Having completed the encirclement of Kigali, the RPF spent the latter of half of June fighting for the city itself. The government forces had superior manpower and weapons, but the RPF steadily gained in territory while conducting raids to rescue civilians behind enemy lines. Kagame was able to exploit the government forces’ focus on the genocide and translate that into RPF wins in the battle for Kigali. The RPF also benefited from the government’s waning morale as it lost territory. The RPF finally defeated Rwandan government forces in Kigali on July 4, and on July 18, they took Gisenyi and the rest of the northwest, forcing the interim government into Zaire, ending the genocide. At the end of July 1994, Kagame’s forces held the whole of Rwanda, except for the zone in the southwest occupied by the French-led UN force, Operation Turquoise.

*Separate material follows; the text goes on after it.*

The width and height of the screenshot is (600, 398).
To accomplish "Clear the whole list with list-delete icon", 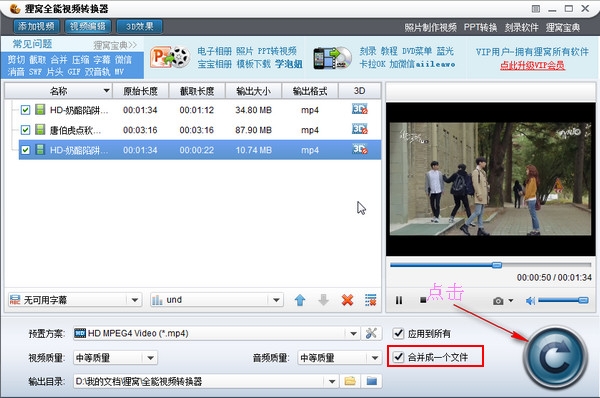I will [x=370, y=300].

Aftermath and Reconciliation in Rwanda
Rwandans had recourse to international and community justice in the aftermath of the genocide.
Evaluate the methods used to encourage reconciliation after the genocide
- The systematic destruction of the judicial system during the genocide and civil war was a major problem for the prospects of reconciliation in Rwanda.
- It was not until 1996 that Rwandan courts finally began trials for genocide cases with the enactment of Organic Law N° 08/96 of 30 on August 30.
- In response to the overwhelming number of potentially culpable individuals and the slow pace of the traditional judicial system, the government of Rwanda passed Organic Law N° 40/2000 in 2001, establishing Gacaca Courts at all administrative levels.
- The Gacaca court system traditionally dealt with conflicts within communities, but it was adapted to deal with genocide crimes.
- The International Criminal Tribunal for Rwanda (ICTR) had jurisdiction over high-level members of the government and armed forces, while the government of Rwanda was responsible for prosecuting lower-level leaders and local people.
- Following the RPF victory, approximately two million Hutu fled to refugee camps in neighboring countries, particularly Zaire, fearing RPF reprisals for the Rwandan Genocide.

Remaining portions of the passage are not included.